Accordingly, the project will deduct 9.5% of the total supply of LUNA for the new Terra ecosystem, that is, the blockchain that has been forked since the LUNA-UST crash in May. This is a plan to encourage the network to be deployed. for 4 years and is administered by a community-elected committee that reviews the plan every 12 months. The proposal states:

“Terra Expedition is a four-year program that aims to grow the Terra ecosystem through a series of initiatives with three main goals: incentivizing developers to build on Terra, increasing liquidity on Terra, and the world refer users to Terra.”  

Regarding the allocation of LUNA, the proposal is as follows:

20 million LUNA funding for app developers, get paid up to 40,000 USD upon successful audit and project launch on Luna network. Suggested projects include decentralized exchanges, lending protocols, stablecoin issuers, and derivatives protocols.

– Another 20 million LUNA used to reward developers on Terra quarterly. Any project deemed “essential” by the community – that has launched an application, will be eligible. 

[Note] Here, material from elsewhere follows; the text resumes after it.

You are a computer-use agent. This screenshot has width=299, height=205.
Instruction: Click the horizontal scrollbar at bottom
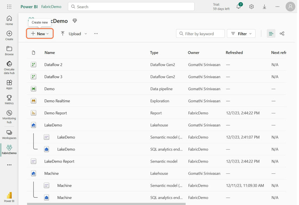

50 million LUNA incentivized liquidity, distributed over 4 years. These funds are used to increase initial liquidity for decentralized exchanges, stablecoins, bridges, and other similar protocols built on Terra.

5 million LUNA for users, to incentivize them to use bridges and decentralized applications as well as mint NFT on the platform.

Before the above proposal, the price of LUNA is still standing still and is trading around the $ 2.4 mark.

In addition, the proposal to reduce the burning tax on all Terra Classic (LUNC) transactions from 1.2% to 0.2% was also approved, due to the decrease in transaction volume.

As updated by FoxCryptoNews, Terra's collapse in May wiped out $60 billion in assets from the market, CEO Do Kwon proposed to "hard fork" the blockchain to bring it back before the 8/08 de-peg time. 05, “breaking and rebuilding” and allotted to users who meet the conditions of holding LUNA and UST. Since then, the old blockchain has been renamed Terra Classic along with the Luna Classic (LUNC) token and USTC stablecoin. After the "stain", CEO Do Kwon is still facing arrest warrants from the authorities, although he has repeatedly affirmed that he does not run away and is ready to cooperate with the authorities. 

So far, the new Terra is still struggling to attract investors into the ecosystem. Total Value Locked (TVL) – a key DeFi metric that measures the value a protocol accumulates from investors – is only accumulating at the $40 million mark, while once peaking in the tens of billions of dollars. before being submerged, according to DeFiLlama.